Why language models hallucinate

Evaluation, Multiple-Choice Analogies, and Incentives

  • Many comments pick up on the article’s multiple-choice test analogy: current benchmarks reward “getting it right” but don’t penalize confident wrong answers, so models are implicitly trained to guess rather than say “I don’t know.”
  • Some compare this to standardized tests with negative marking or partial credit for blank answers, arguing evals should similarly penalize confident errors and allow abstention.
  • Others note this is hard to implement technically at scale: answers aren’t one token, synonyms and formatting complicate what counts as “wrong,” and transformer training doesn’t trivially support “negative points” for incorrect generations.

What Counts as a Hallucination?

  • One camp insists “all an LLM does is hallucinate”: everything is probabilistic next-token generation, and some outputs just happen to be true or useful.
  • Another camp adopts the article’s narrower definition: hallucinations are plausible but false statements; not all generations qualify. Under this view, the term is only useful if it distinguishes wrong factual assertions from correct ones.
  • There’s pushback that “hallucination” is anthropomorphic marketing; alternatives like “confabulation” or simply “prediction error” are suggested.

Root Causes and Architectural Limits

  • Several comments reiterate the paper’s argument: next-word prediction on noisy, incomplete data inevitably leads to errors, especially for low-frequency or effectively random facts (like birthdays).
  • Others argue the deeper problem is lack of grounding and metacognition: models don’t truly know what they know, can’t access their own “knowledge boundaries,” and separate training from inference, unlike humans who continuously learn and track uncertainty.
  • Some see hallucinations as an inherent byproduct of large lossy models compressing the world; with finite capacity and imperfect data, there will always be gaps.

Can Hallucinations Be Reduced or Avoided?

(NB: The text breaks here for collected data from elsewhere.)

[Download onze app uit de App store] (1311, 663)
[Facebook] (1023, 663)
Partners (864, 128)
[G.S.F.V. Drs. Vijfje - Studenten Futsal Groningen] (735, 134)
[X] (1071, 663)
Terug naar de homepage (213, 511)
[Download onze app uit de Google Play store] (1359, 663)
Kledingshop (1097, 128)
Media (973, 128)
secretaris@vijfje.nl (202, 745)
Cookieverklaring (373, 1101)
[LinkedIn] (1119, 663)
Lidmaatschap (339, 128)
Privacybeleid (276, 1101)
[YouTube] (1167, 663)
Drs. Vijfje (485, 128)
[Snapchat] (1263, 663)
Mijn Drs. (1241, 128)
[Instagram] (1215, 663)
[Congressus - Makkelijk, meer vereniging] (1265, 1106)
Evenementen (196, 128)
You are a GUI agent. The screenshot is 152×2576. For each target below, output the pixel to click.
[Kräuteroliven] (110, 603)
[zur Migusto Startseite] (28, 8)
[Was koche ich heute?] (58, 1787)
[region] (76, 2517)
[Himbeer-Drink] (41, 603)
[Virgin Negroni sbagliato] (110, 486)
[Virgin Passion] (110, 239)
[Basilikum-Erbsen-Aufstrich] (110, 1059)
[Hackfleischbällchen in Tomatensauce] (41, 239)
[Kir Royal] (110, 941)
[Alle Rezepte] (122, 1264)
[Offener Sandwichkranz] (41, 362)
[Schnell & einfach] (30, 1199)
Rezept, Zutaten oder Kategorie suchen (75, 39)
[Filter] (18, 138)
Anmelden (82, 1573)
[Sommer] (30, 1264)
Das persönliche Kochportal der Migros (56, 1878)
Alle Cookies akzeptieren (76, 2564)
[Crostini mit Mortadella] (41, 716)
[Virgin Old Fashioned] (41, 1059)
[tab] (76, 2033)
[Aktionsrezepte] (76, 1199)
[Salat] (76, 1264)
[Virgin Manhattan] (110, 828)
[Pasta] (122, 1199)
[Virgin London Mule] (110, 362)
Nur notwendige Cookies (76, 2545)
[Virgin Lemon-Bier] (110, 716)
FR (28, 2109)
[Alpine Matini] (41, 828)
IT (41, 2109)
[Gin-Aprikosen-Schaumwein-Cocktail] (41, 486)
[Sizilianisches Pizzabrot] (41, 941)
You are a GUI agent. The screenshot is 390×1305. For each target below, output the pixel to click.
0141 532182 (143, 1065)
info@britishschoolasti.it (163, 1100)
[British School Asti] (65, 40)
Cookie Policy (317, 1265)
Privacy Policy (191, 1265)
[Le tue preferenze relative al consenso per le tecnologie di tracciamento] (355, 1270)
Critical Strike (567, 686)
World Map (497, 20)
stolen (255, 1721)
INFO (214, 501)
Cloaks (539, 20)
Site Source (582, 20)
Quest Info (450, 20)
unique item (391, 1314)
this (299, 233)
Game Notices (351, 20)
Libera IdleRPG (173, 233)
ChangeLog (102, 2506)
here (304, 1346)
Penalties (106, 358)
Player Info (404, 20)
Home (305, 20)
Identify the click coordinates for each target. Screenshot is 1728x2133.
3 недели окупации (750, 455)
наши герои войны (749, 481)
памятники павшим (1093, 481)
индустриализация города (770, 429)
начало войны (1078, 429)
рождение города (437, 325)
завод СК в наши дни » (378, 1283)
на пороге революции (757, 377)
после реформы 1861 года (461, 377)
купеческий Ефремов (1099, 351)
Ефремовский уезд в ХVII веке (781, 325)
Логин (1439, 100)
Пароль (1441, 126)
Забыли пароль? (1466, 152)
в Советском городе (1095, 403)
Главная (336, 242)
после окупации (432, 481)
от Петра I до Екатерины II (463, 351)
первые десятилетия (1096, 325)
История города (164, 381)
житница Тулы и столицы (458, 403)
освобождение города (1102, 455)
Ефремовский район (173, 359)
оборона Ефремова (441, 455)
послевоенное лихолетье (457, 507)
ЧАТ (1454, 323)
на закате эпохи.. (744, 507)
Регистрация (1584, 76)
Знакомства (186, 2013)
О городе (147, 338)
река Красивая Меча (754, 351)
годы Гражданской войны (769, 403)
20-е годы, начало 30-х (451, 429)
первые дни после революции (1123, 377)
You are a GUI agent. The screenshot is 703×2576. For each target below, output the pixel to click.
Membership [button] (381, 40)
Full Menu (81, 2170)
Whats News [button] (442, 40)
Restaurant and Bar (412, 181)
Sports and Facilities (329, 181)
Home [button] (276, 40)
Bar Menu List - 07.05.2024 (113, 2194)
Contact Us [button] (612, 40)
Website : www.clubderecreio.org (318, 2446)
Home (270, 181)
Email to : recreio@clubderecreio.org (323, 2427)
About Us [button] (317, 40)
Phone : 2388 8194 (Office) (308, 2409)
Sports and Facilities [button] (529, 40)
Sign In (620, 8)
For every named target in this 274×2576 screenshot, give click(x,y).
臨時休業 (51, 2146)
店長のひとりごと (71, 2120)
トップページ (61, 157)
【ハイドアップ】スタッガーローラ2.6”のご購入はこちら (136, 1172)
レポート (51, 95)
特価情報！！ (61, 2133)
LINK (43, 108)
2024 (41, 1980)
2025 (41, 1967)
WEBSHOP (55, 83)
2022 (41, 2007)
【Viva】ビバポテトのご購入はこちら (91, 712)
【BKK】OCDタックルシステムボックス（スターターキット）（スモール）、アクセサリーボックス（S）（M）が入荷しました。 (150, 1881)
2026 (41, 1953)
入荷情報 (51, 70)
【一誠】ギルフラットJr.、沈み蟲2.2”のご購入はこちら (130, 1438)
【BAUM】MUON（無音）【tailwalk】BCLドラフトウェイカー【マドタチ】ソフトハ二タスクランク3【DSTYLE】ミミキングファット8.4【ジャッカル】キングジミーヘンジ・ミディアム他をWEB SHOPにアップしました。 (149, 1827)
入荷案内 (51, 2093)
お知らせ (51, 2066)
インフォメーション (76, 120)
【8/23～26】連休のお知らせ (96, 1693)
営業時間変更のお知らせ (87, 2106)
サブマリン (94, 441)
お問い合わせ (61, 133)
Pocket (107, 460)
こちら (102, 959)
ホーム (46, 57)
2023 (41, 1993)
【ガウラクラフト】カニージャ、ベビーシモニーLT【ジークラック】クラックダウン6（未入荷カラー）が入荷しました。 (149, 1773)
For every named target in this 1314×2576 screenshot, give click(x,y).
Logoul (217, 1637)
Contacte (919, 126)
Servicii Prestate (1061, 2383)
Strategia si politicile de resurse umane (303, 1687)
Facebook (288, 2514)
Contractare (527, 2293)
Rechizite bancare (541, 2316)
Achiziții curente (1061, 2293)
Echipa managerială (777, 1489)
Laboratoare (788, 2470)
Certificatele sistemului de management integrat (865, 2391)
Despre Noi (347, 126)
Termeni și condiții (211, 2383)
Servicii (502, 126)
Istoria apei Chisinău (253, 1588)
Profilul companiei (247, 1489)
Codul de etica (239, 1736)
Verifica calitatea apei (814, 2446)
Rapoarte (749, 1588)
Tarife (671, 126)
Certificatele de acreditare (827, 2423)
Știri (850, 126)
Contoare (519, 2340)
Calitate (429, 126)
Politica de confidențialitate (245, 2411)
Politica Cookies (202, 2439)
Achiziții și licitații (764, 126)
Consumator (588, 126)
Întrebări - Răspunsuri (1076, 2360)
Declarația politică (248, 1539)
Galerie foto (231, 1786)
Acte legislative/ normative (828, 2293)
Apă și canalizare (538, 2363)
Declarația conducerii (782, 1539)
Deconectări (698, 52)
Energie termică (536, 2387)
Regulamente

  • Many are positive about training models to express uncertainty or abstain (“I don’t know/I’m unsure”), but question how well uncertainty can be calibrated in practice.
  • There’s broad agreement that you can build non‑hallucinating narrow systems (e.g., fixed QA databases + calculators) that say IDK outside their domain; disagreement is whether general LLMs can approach that behavior.
  • Multiple commenters note a precision–recall tradeoff: fewer hallucinations means more refusals and less user appeal; current business incentives and leaderboards push vendors toward “always answer,” encouraging hallucinations.

Broader Critiques and Meta-Discussion

  • Some see the post as PR or leaderboard positioning rather than novel science; others welcome it as a clear, shared definition and a push for better evals.
  • A recurring complaint is that much public discourse about hallucinations projects folk-psychology onto systems that are, at core, just very large stochastic language models.